Edits, re-writes, self doubt and black cassis scones to see me through the day

It's been a very cold month, so far. So cold, I find myself freezing, as I sit at my desk going over endless rounds of edits on a trilogy that has had me going round like crazy for a while. I find myself craving all the hot drinks: every kind of tea, all the hot chocolate, piping hot roasted barley drinks, you name it. I want cosy, I want warm, I want silence and restfulness, so that I can focus my mind and work.

It hasn't been all that easy, to focus. I haven't touched my WIP in a month - give or take, as I did have a strange attack of ze muse midway through December and had to jot down an entire scene that wouldn't leave my mind. I find myself worried I can never go back to it, I've lost my mojo, I've lost touch with those characters and that story. Thankfully, I made sure I have it all stored away, on notebooks, on character sheets, pinterest moodboards, it's all there to help me get back into it, once I'm ready.

That is, once my Arthurian trilogy has gone through the current rounds of re-read, re-write, edits, I found myself needing to do. Since the moment I wrote the last line on the last volume of said trilogy, I haven't touched it again. Stored it away for good measure, put it out of my mind, simply because the voices in my head were no longer those. I had new characters inside me that shouted to come out, so I needed to give them people my undivided attention. I did just that, put away the others and focused on these nagging voices.

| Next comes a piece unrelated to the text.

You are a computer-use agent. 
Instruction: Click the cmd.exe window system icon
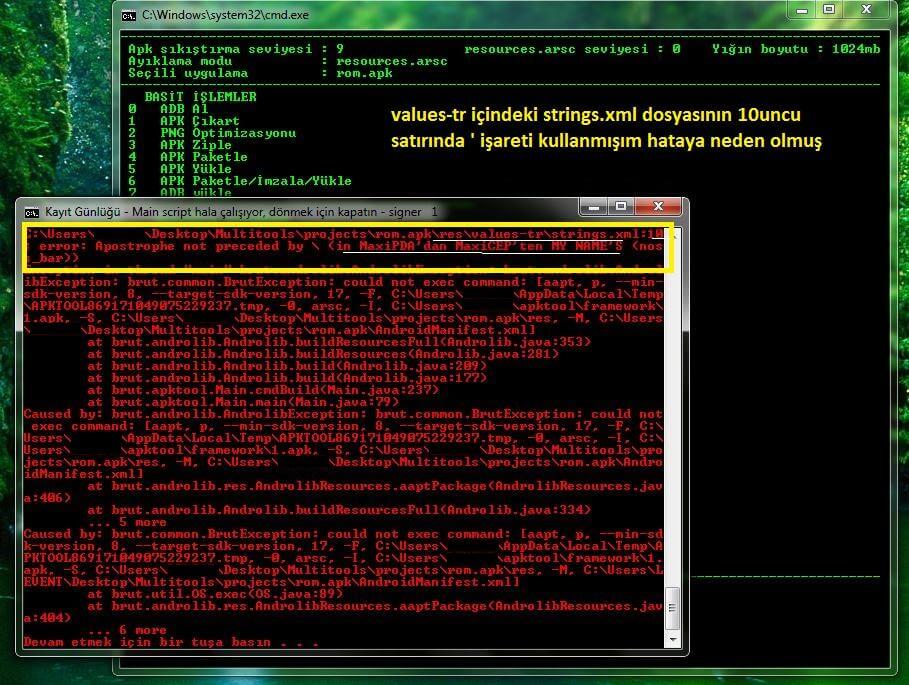(x=129, y=15)
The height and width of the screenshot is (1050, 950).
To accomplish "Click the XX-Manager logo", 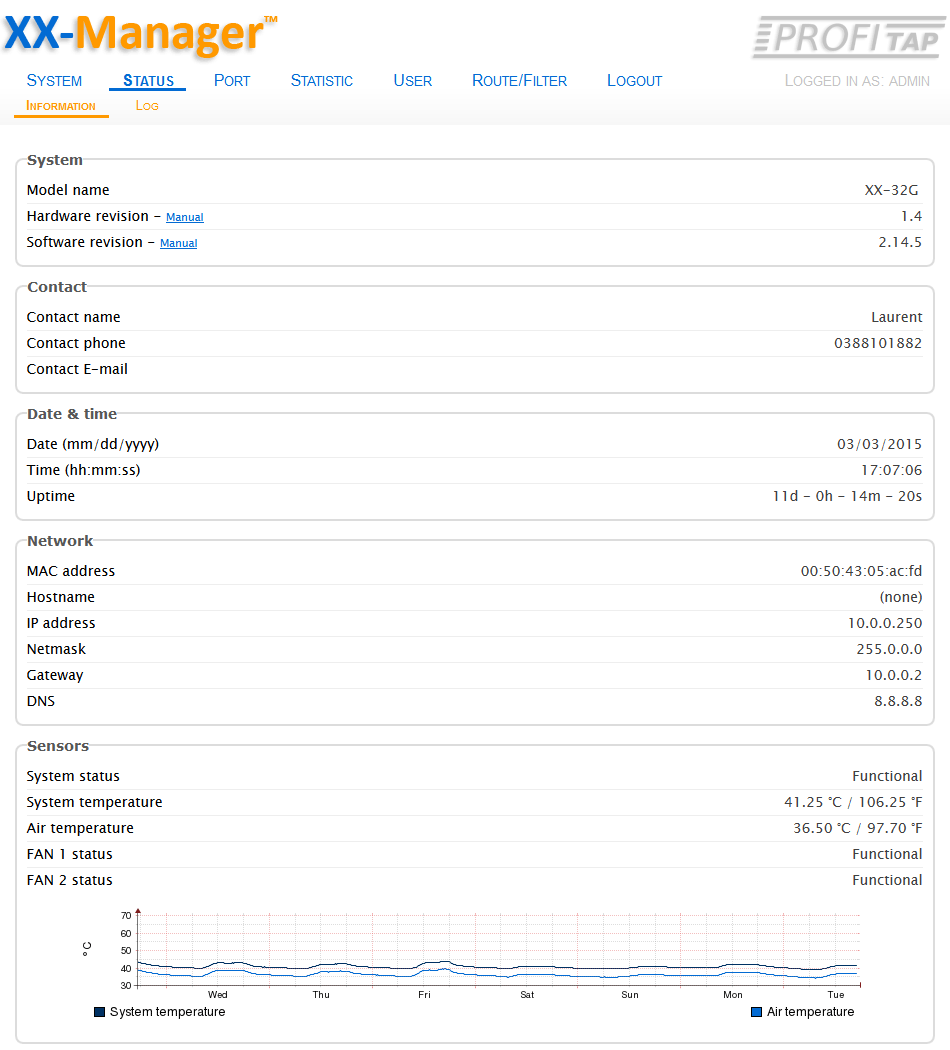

But then one day, I woke up with a need to get back to Camelot. I woke up with a desire to see if it was any good, what I'd done there, or if there were any salvageable bits and pieces. So I knew I had to get back to it, go through the entire trilogy, reassess all I'd done there, check if it was any good. The first thing I found out was scary. Both the first two books were huge. I mean HUGE. Over 170000 words. And they still are. I've combed through them with as fine toothed a comb as I could, and they still are enormous.

It's what always happens to me, I write way too much. Everyone who purpotes to know their beef around the writing, editing and publishing world keeps on about how you shouldn't leave a scene or a chapter or even a paragraph in your draft if it doesn't advance the plot. I, stubborn and stuck up as I am, beg to differ. I find it essencial to have those bits and pieces where the plot is not advancing, but the characters are closely shown to us. Like diving a little into their souls, their minds, their cores. I know this is a bit contrary to genre writing - which, in the end, is what I do, because of all the paranormal aspects of my stories - and more in line with literary works, where the insides of the characters are what matters most, some books not even having a plot.

So I found myself with a bit of a problem, because, if book one and two are huge, book three... not so much. Currently at 164000 words, I am aware - and was, at the time I finished it - I'd overlooked stuff, and left out entire scenes I needed to have in it. But those other voices, the story for another book, it kept luring me with its siren call, so I had to do what I did. Now, as I'm going through book three, I find myself having to add bits and pieces to the already existent chapters, and trying to figure out where the scenes I know I left out may fit. All the while going through the tedious process of constantly thinking no one's ever gonna like this, but me...

Not so with these scones. These won't be nay-sayed by anyone, I think. They're so yummy, and delicious, pipping hot and lathered with butter or jam!! Here's how to get them:
  • 60 gr sugar
  • 340 gr spelt flour
  • 30 gr margarine
  • 20 gr butter
  • 1 egg
  • 1 dl milk
  • 2 tspoons baking powder
  • 1 tspoon salt
  • 1 egg yolk
  • 1 scant cup of frozen black cassis

Sieve the flour and the baking powder into a bowl, add the rest of the ingredients and combine, gently kneading all together - do not knead it like bread, just amass the whole together until it binds. Pour it on a workbench that has been lightly floured and roll the dough into a sausage. Cut the roll in even pieces and set them on a baking tray covered with baking sheet. Beat the egg yolk and swab the scones with it (add a little water to make it easier) then just bake them on a pre-heated oven until they're blonde. Let cool over a wrack and enjoy them with a cup of tea and a little butter, or a lot of butter!


  1. You're not alone in wondering if what you're writing is going to be liked by anyone, Ruth. We all think that before sending it out into the world. Your scones look delicious.